>>>>

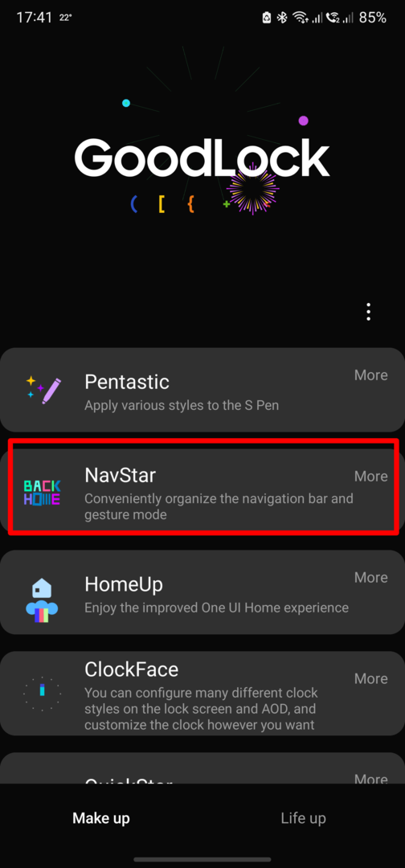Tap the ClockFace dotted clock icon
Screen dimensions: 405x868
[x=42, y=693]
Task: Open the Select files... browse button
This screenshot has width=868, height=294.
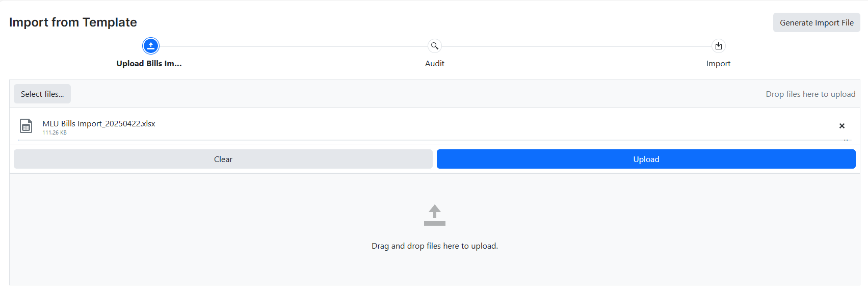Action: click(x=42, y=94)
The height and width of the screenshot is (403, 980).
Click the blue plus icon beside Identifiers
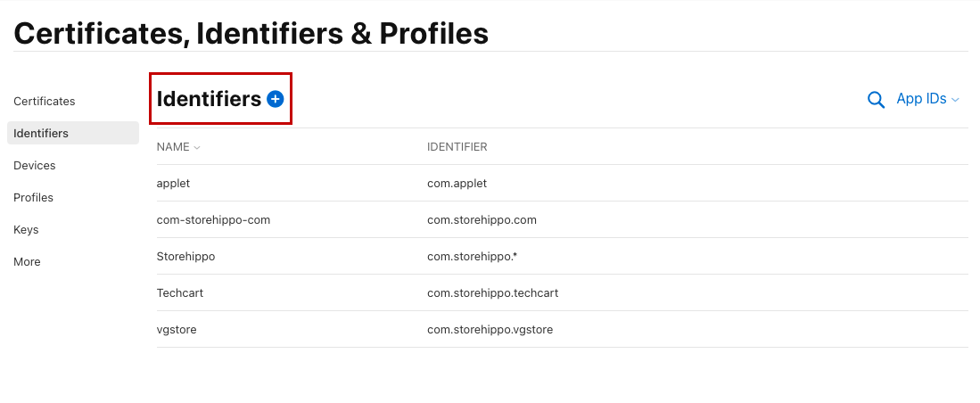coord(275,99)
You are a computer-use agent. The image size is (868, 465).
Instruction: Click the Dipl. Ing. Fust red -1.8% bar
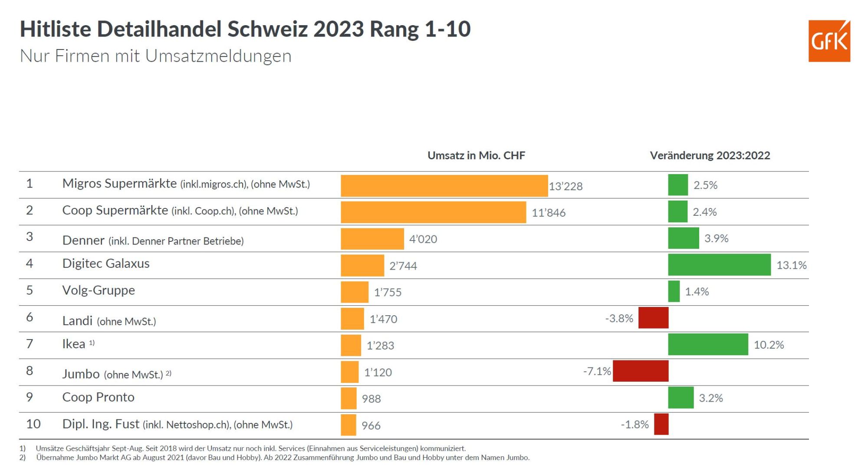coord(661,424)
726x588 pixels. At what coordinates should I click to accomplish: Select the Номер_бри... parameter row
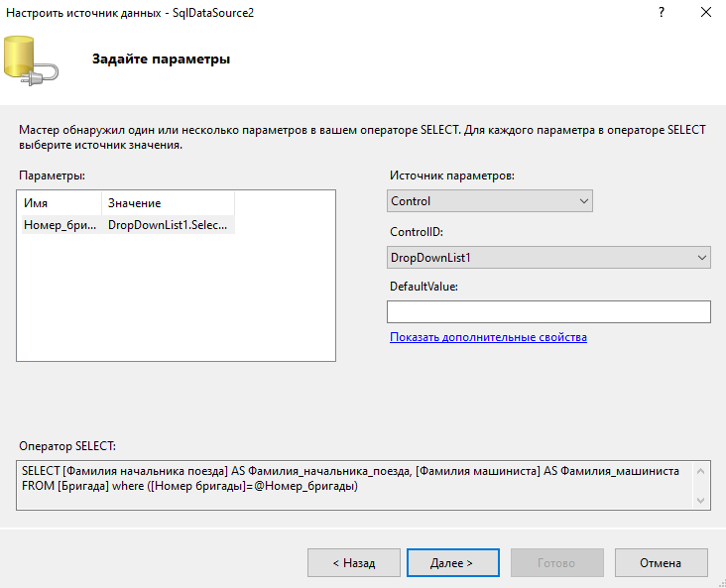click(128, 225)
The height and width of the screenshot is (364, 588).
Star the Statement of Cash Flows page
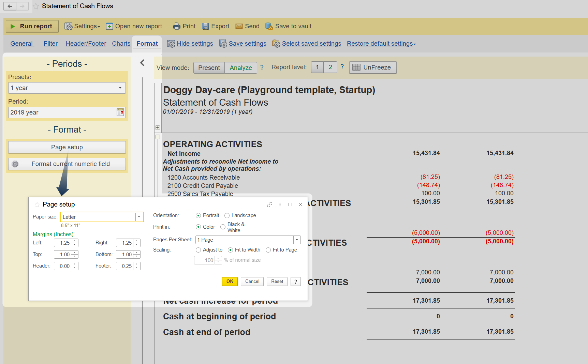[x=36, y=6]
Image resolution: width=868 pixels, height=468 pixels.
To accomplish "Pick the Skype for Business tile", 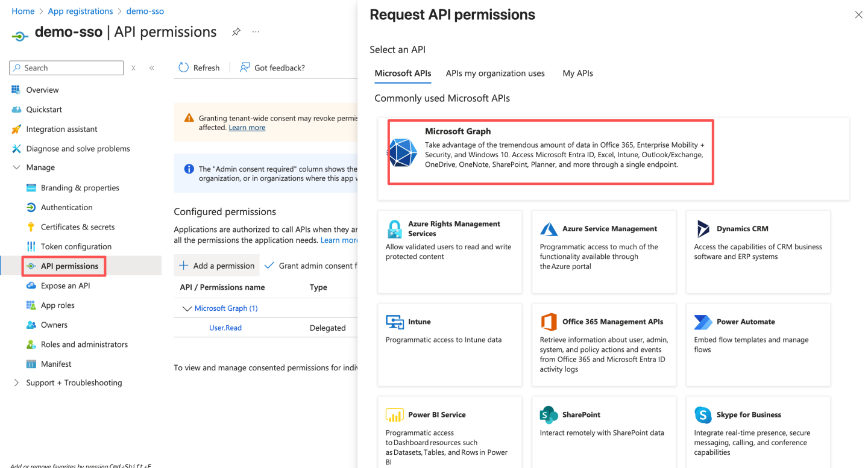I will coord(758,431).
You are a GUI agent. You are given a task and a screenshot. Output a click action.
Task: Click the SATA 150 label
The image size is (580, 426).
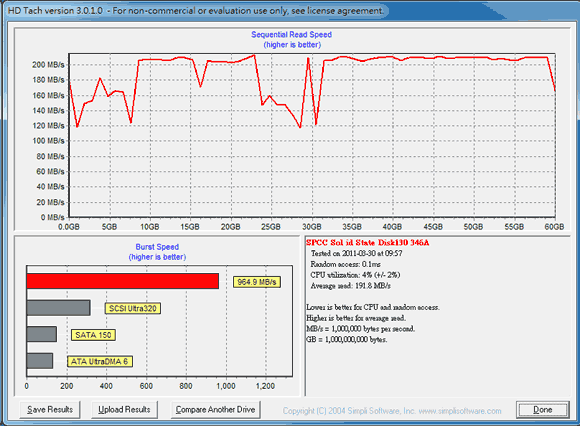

<<<<
>>>>

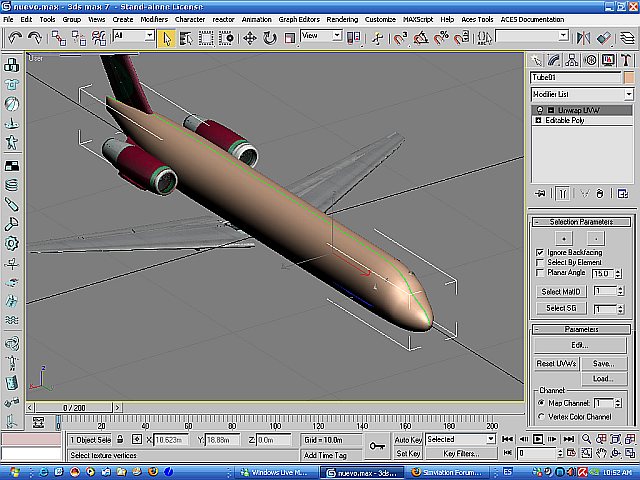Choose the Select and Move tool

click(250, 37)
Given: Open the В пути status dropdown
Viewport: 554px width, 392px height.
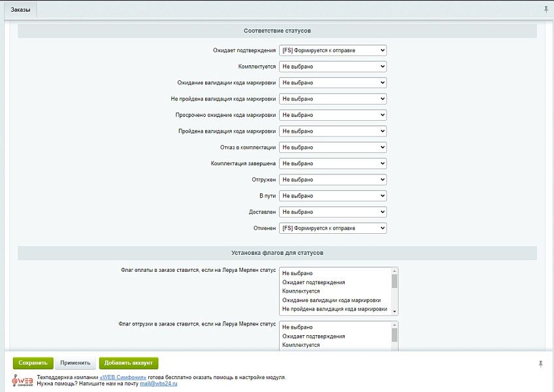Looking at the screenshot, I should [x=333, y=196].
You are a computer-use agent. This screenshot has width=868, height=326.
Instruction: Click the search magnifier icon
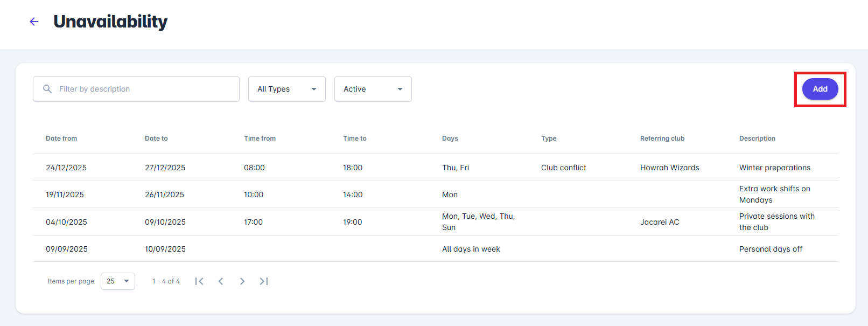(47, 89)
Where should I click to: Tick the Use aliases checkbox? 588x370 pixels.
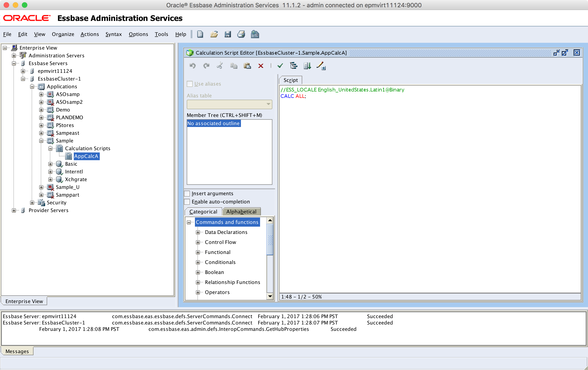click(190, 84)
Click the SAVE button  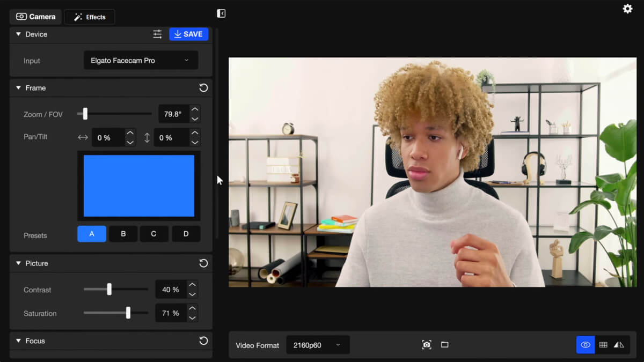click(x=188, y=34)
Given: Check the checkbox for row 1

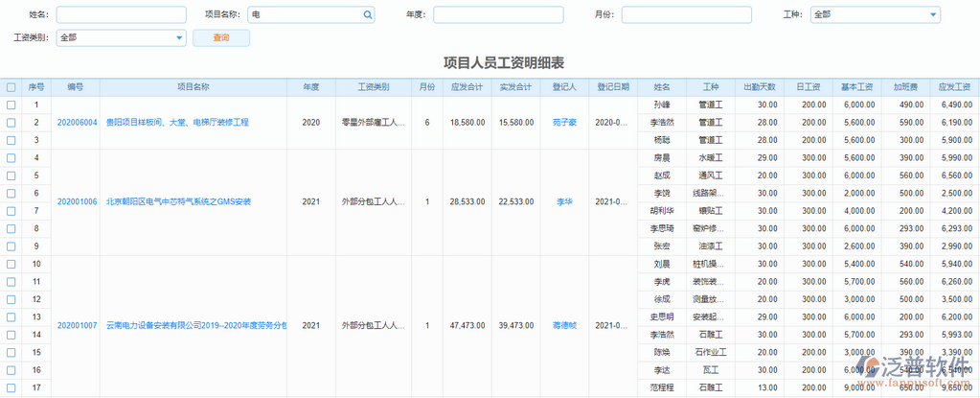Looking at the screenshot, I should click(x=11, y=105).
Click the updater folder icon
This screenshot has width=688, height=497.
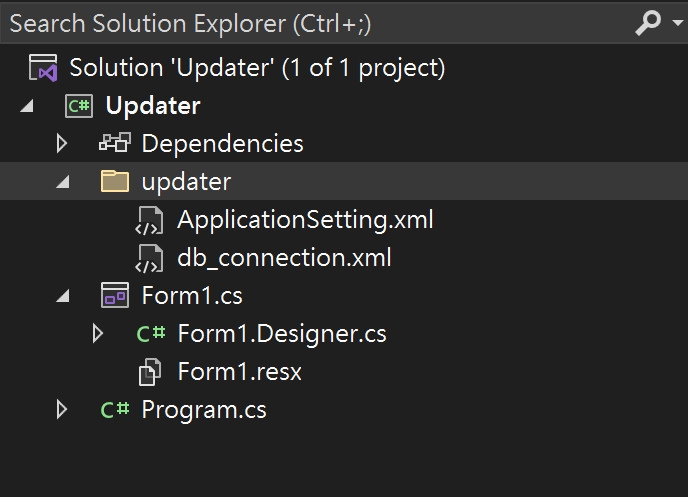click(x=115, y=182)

<<<<

EXERCISE BRIEF: Please tally the lines above that contain "agent" and report nothing but the total.

EXERCISE SOLUTION: 3